Flower | Seeds: At first glance, or from a distance, one would think that a Dandelion is only one single flower; however they would be wrong in their assumption. The Dandelion is actually composed of many different flowers; some say from 100-300 bright yellow, separate flowers that form together to make the illusion of one single flower.
The Dandelion has the ability to grow in many different types of land; they thrive in moist areas that have full sun but can also grow in the shade and where it is dry. This is due to the fact that the Dandelion produces a type of root called a “taproot” which is capable of going as deep as 3 feet into the soil, in order to find water, which makes it capable of surviving through dry spells.
Shape: The Dandelion’s stalks that the flowers grow on can reach as high as 2 feet tall. Also, the leaves can be as long as 14 inches long. The leaves of the Dandelion are “serrated” which means that they give off the appearance of having teeth.
The Dandelion originated in Eurasia but it has become naturalized throughout the United States and occurs in all 50 states. The Dandelion also appears in all Canadian provinces and in Mexico.

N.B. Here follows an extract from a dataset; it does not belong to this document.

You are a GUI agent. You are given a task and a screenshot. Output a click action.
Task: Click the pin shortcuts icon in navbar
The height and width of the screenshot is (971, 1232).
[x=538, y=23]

Relationship With Other Species
Non-human: The common Dandelion has many non-human uses and importances. In Yellowstone National Park, the Dandelion is important for nutrition for the grizzly bears during the summer time. In fact, the Dandelion is also consumed by deer and elk in the spring, summer, and fall in the meadows of the Rocky Mountains. The Dandelion is somewhat nutritional for the deer; providing the minimal amount of protein.
Humans: The entirety of the common Dandelion is edible, with a somewhat obvious exception; pesticides. If the Dandelion that you are about to eat has been sprayed with pesticides, like many of the Dandelions in your backyard, then you should not plan on eating them. Common uses for the dandelion in foods are with salads. Aside from food, the Dandelion has been used as medicine in some cultures, and has been used for thousands of years in chinese medicine.
All of these uses, food and medicine, are important for the entire ecosystem. By providing animals (and humans) with nutrition the Dandelion serves with great value.
Other Interesting Facts
Every year Americans spend millions on lawn pesticides to have uniform lawns of non-native grasses, and we use 30% of the country’s water supply to keep them green.
- Dandelion flowers are photosensitive; which means they bloom under the morning and close in the evening or in gloomy conditions.
- The dandelion is also an ingredient in root beer.